O que Kardec pensaria do Espiritismo brasileiro hoje?

Vivemos em uma era marcada pela abundância de informações, mas também pela desinformação e pelo dogmatismo. A facilidade com que opiniões são transformadas em verdades absolutas cria um terreno perigoso, onde o diálogo se perde e a sociedade corre o risco de se guiar mais pelo carisma e pela repetição do que pela razão e pela análise cuidadosa.

O Espiritismo, desde as suas origens com Allan Kardec, ofereceu um caminho para enfrentar esse problema. Kardec afirmava que “fé inabalável é somente aquela que pode encarar a razão face a face, em todas as épocas da humanidade”. Isso significa que a fé não deve ser cega, mas raciocinada, constantemente avaliada diante dos fatos e aberta à revisão. O método que estruturou a Doutrina Espírita é um exemplo disso: observar, comparar, analisar e só então concluir. O objetivo nunca foi erguer dogmas, mas construir uma filosofia moral que se apoia na razão e na experiência.

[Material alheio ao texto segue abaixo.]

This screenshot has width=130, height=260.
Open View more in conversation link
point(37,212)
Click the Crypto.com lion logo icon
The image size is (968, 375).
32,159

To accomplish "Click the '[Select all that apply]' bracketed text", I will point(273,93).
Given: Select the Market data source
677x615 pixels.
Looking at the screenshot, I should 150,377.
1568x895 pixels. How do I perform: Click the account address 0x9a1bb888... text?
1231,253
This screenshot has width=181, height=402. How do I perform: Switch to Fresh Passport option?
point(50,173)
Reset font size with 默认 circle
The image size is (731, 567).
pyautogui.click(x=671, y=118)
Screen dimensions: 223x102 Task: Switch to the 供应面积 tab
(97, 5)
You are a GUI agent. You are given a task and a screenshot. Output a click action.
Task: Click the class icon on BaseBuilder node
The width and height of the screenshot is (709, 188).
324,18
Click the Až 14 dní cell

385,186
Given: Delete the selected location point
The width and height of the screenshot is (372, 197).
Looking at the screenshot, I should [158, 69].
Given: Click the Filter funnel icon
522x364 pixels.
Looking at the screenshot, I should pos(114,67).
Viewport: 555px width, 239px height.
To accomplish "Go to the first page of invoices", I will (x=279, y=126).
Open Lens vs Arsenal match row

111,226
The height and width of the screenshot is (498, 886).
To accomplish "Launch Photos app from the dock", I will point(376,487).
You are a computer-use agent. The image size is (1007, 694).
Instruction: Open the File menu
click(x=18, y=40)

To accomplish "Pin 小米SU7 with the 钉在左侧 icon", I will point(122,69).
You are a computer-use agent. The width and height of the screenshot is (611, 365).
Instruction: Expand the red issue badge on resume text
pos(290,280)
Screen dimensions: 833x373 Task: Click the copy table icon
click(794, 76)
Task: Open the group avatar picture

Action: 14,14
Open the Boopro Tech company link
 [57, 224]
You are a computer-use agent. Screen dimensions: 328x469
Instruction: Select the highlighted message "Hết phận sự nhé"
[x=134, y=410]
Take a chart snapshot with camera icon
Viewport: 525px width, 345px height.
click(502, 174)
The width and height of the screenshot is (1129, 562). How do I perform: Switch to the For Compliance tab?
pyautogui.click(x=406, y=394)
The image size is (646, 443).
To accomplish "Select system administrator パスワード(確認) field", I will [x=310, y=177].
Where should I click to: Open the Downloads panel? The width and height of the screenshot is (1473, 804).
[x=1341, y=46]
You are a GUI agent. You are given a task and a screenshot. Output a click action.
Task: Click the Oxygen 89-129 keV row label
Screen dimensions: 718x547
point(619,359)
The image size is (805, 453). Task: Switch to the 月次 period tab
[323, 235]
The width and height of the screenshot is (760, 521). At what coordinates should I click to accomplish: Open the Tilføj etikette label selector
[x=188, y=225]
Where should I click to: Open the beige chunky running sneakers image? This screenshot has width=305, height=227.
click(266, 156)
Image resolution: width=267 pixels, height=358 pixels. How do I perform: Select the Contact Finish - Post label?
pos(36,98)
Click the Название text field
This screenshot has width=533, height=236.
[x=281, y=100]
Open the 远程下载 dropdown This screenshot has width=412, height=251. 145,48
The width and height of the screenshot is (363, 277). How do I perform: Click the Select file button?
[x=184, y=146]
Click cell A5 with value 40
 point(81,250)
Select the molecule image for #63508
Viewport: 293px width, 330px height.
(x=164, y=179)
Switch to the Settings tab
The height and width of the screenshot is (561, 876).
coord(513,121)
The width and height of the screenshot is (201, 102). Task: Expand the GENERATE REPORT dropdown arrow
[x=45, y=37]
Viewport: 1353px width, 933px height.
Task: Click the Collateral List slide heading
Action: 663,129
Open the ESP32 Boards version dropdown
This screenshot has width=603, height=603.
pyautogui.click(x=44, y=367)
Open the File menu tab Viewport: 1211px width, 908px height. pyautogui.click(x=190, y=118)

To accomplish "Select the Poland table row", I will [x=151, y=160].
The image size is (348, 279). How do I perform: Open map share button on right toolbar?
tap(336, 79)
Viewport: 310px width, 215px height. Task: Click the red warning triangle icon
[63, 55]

Entretanto, quando observamos o movimento espírita brasileiro, percebemos que muitas vezes nos afastamos desse espírito original. A fé raciocinada cede espaço para uma repetição acrítica de tradições, mensagens e livros mediúnicos. Obras literárias conhecidas, como as psicografias de Chico Xavier, são frequentemente tratadas como verdades incontestáveis, mesmo quando trazem informações que deveriam ser avaliadas com cuidado, à luz da razão e do controle universal dos ensinos. Assim, relatos individuais passam a ocupar um lugar de autoridade que Kardec jamais recomendou conceder.

Outro problema recorrente é a transformação de médiuns e oradores em figuras de autoridade quase infalíveis. Suas opiniões passam a ser aceitas como regra, sem o exame crítico que deveria caracterizar o pensamento espírita. Isso cria um ambiente onde a dúvida saudável é vista como irreverência, e o questionamento, como sinal de desrespeito. O resultado é que muitas casas espíritas se tornam espaços de repetição, em vez de oficinas de aprendizado e investigação.

Também chama atenção a postura de afastamento diante dos grandes dilemas sociais e políticos do país. Kardec compreendia o Espiritismo como uma filosofia com consequências morais e sociais profundas. No entanto, boa parte do movimento espírita brasileiro prefere se refugiar em mensagens de consolo, muitas vezes desvinculadas das questões concretas de justiça, desigualdade e ética pública. Com isso, o Espiritismo perde relevância no debate social e deixa de oferecer contribuições práticas para a construção de uma sociedade mais consciente.

Fortalecer a mente contra o dogmatismo, dentro ou fora do movimento espírita, exige coragem para rever convicções e humildade para aprender com os erros. Isso implica reconhecer que experiências pessoais são valiosas, mas limitadas; que a verdade não pode se apoiar apenas em sentimentos, mas precisa se submeter ao exame coletivo e racional; que o questionamento não destrói a fé, mas a purifica.

Resgatar o ideal de Kardec significa, portanto, cultivar comunidades espíritas abertas à crítica, livres de personalismos e comprometidas com a busca constante da verdade. Uma fé raciocinada não teme a dúvida, porque sabe que a dúvida é o caminho para o esclarecimento. Uma prática espírita lúcida não idolatra médiuns, mas valoriza o método. E um movimento espiritualmente maduro não se omite diante da realidade social, mas participa dela de forma ética e responsável.

Somente assim o Espiritismo poderá manter viva sua vocação original: ser não apenas um consolo, mas também uma escola de consciência, razão e transformação moral.